For years, a majority of states and the District of Columbia have required attorneys to join and pay dues to state-run bar associations as a condition of practicing law. Most, if not all, of these bar associations are highly partisan lobbies with woke agendas.
Thomas Jefferson said that “to compel a man to furnish contributions of money for the propagation of opinions which he disbelieves and abhors, is sinful and tyrannical.”
Yet for years, a majority of states and the District of Columbia have required attorneys to join and pay dues to state-run bar associations as a condition of practicing law. Most, if not all, of these bar associations are highly partisan lobbies with woke agendas that take strident leftwing positions and push for radical legislation on a variety of polarizing issues such as abortion, gun control, affirmative action, gender identity, religious liberty and health care.
Many First Amendment challenges have been brought by lawyers who have objected to being compelled to join and pay dues to bar associations whose ideologies have contradicted their personal beliefs.

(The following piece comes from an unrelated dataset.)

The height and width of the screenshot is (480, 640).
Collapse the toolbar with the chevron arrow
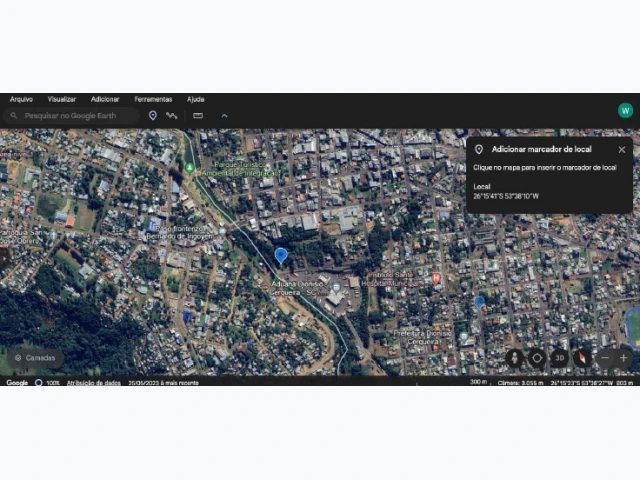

None have been successful.
Until this month.
Within days of each other, the Tenth Circuit (in Schell v. Oklahoma Supreme Court) and the Fifth Circuit (in McDonald v. Longley) reversed lower court decisions that dismissed First Amendment challenges to mandatory bar membership and fees.
These bold decisions were huge victories for the First Amendment and the right to association, and could well set the stage for a Supreme Court decision next term that could cripple progressive bar associations nationwide from shaking down their members to support their radical agendas.
Legal Background
It has long been settled that the First Amendment forbids the government from forcing a person to express or adopt specific viewpoints. The Supreme Court articulated this precept – known as the “compelled speech doctrine” – almost 80 years ago in West Virginia State Board of Education v. Barnette, stating:
“If there is any fixed star in our constitutional constellation, it is that no official, high or petty, can prescribe what shall be orthodox in politics, nationalism, religion, or other matters of opinion or force citizens to confess by word or act their faith therein.”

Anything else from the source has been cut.